We've lived in our house since 2008 and the grass in the backyard has always been a problem.  For many years there were five large trees in the backyard which provided a lot of shade.  The previous owner had them all cut (and didn't have the decency to leave me the wood! ) on the advice of the realtor because it was too dark in the backyard, too many leaves, etc...  The grass that was there was very thin and spotty because of the lack of sunlight.  It slowly filled in over the course of the next two years or so but never really took hold.  Then we got a dog...   Between the urine and the ball chasing the grass really took a beating and now we have more mud than grass which is a real PITA most of the year.  Now that my little one (the human...lol) is running around I need a yard that will take a beating.  

I don't really know where to begin, I have read a little about "overseeding" (cutting the existing grass really short, raking out the dead stuff, applying seed) and think that maybe that's the ticket, but I'm wondering about what I should be doing to prep the soil and what kind of seed to use.  What should I look for in a grass seed that speaks to durability?  I just want a nice thick lawn so that when kids and dogs run around/fall down on it they get covered in grass stains and not mud.  I live in New Jersey so the grass will see freezing temps as well blazing heat, but it should get plenty of rain.  Any ideas?


----------



## abrucerd (Feb 19, 2013)

I can't really recommend the following, because I haven't gone through a season of trial and error yet, but this year I plan on introducing clover into my lawn:
http://cloverlawn.org/

Basically, clover stays green during droughts, requires less watering and maintenance, and is resistant to pet stains. The only downside I've read about it is that it's flowers attract bees, which is only really a downside if you're worried about kids (I have one, and I'm sure he'll survive ).
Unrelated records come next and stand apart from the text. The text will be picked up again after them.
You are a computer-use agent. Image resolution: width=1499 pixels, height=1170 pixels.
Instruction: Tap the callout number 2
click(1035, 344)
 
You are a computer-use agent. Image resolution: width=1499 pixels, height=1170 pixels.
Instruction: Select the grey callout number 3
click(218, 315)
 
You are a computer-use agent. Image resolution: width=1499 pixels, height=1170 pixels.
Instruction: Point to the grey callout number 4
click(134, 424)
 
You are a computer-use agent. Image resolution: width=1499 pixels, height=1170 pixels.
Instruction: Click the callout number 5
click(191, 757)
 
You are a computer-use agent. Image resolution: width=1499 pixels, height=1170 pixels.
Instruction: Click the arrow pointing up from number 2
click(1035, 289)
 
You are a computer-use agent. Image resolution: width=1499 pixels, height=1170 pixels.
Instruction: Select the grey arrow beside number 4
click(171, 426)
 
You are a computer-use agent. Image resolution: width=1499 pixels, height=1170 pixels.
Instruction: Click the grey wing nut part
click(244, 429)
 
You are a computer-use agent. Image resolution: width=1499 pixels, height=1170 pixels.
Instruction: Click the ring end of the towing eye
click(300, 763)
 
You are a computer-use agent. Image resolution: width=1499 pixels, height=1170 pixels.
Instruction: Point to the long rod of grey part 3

Anyway, I plan on frost seeding (http://www.versicolor.ca/lawns/docs/clover.html#spring) clover in the next few weeks, and hopefully it will start overtaking my standard grass (and crabgrass) over the next few years.

Best of luck!


----------



## Beetle-Kill (Feb 19, 2013)

You could try Zoysia grass plugs. They worked for me even though they're rated to grow only to 5900 ft. elev., and I'm at 8200.
Dog pee areas, well,...you have to "thatch the piss" out of them. I did, then stuck some zoysia plugs in those areas and it all came back.
Zoysia has been around for years, it might work for you.


----------



## loadstarken (Feb 20, 2013)

abrucerd said:


> I can't really recommend the following, because I haven't gone through a season of trial and error yet, but this year I plan on introducing clover into my lawn:
> http://cloverlawn.org/


You beat me to it!  Hehe
I have been wanting to do this for the last couple of years because there are a bunch of rentals in the neighborhood and the dandelions are out of control.  
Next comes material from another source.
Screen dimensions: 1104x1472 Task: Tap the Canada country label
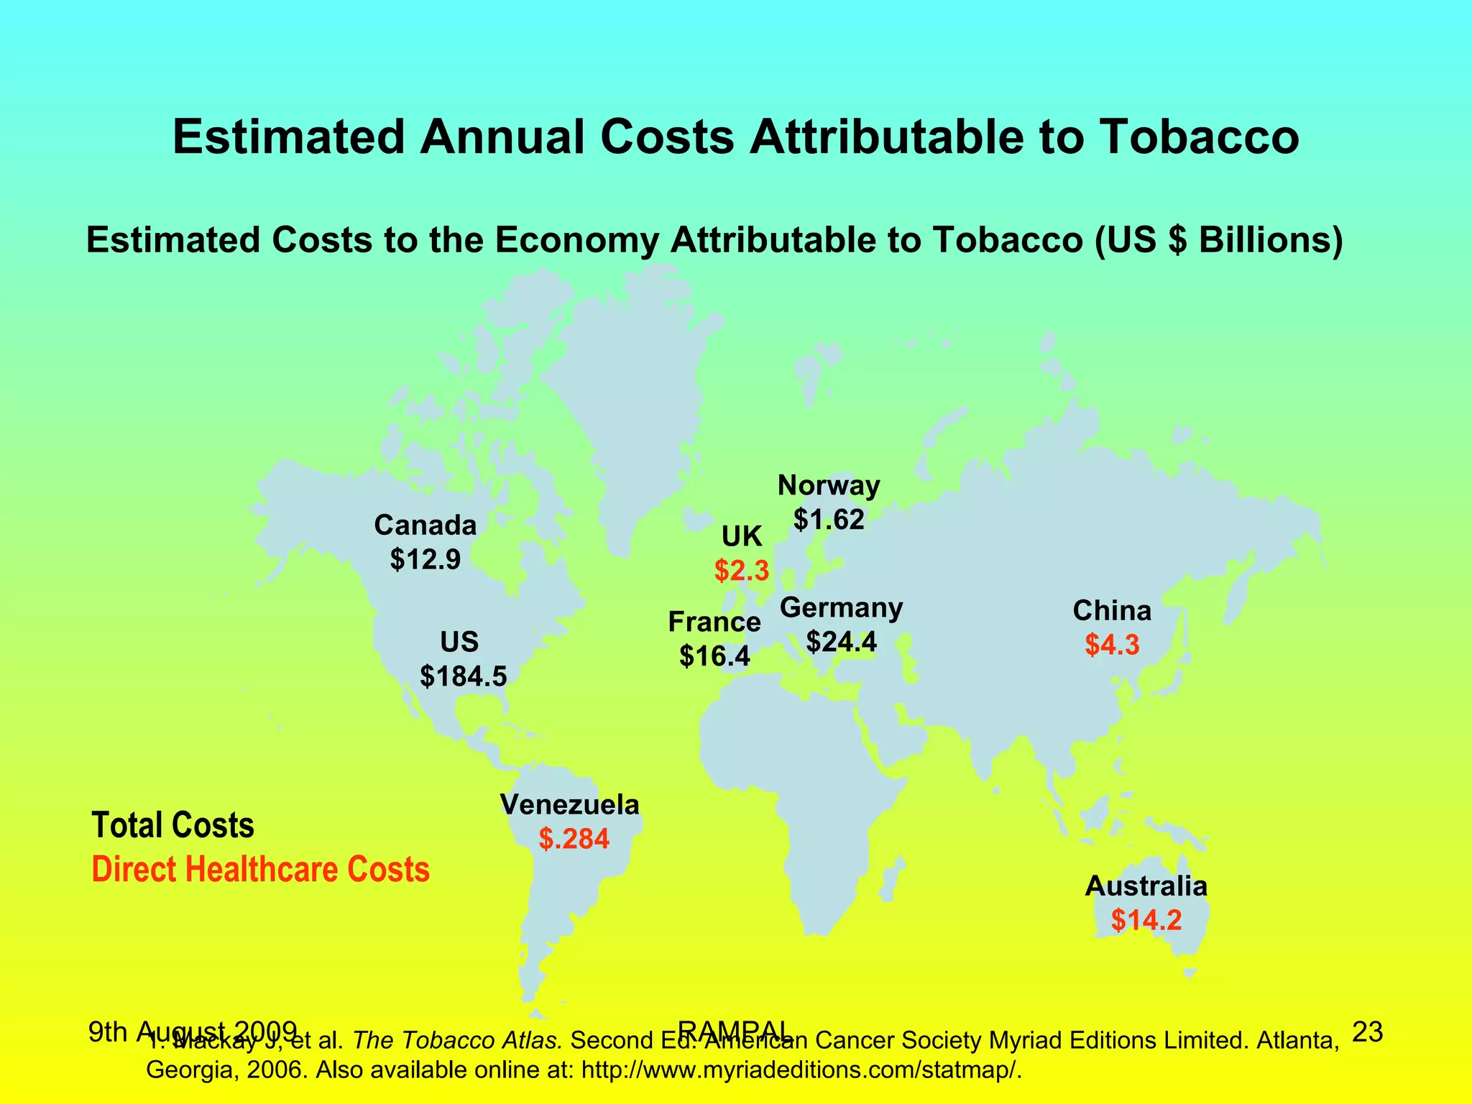click(x=426, y=525)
The last couple of years I spent most of the time building a hops and vegetable garden so this might be my year to get my clover lawn going.  I mentioned it once to a friend that is anal about his lawn and he freaked out on me because he said it was a weed and I was stupid for considering it.  Oh well!  Hehe

I was at a golf course last year and noticed that there was a ton of clover so I talked with the grounds keeper about it.  He said it is the only thing that has lasted in high traffic areas and lives thru droughts.  I asked him what he does with the flowers that attracts bees and he said that he drops the mowers down a notch and puts a high suction pick up blade on when he see's them to cut them off.


----------



## blujacket (Feb 20, 2013)

Turf Type Tall Fescue


----------



## billb3 (Feb 20, 2013)

Clover isn't the greatest for going bare foot or toddlers on all fours. ( bees)
It can stay green though and even help crowd out and cool the soil for weeds like crabgrass.

It's possible and likely you still have a majority of fine fescue shade grass barely surviving in the heat of Summer.

Sometimes you're better off rototilling, raking out as much of the crap you've got now and just plain starting over.
Fall is usually best, but if you have to do it in the Spring it's usually best to get started ASAP.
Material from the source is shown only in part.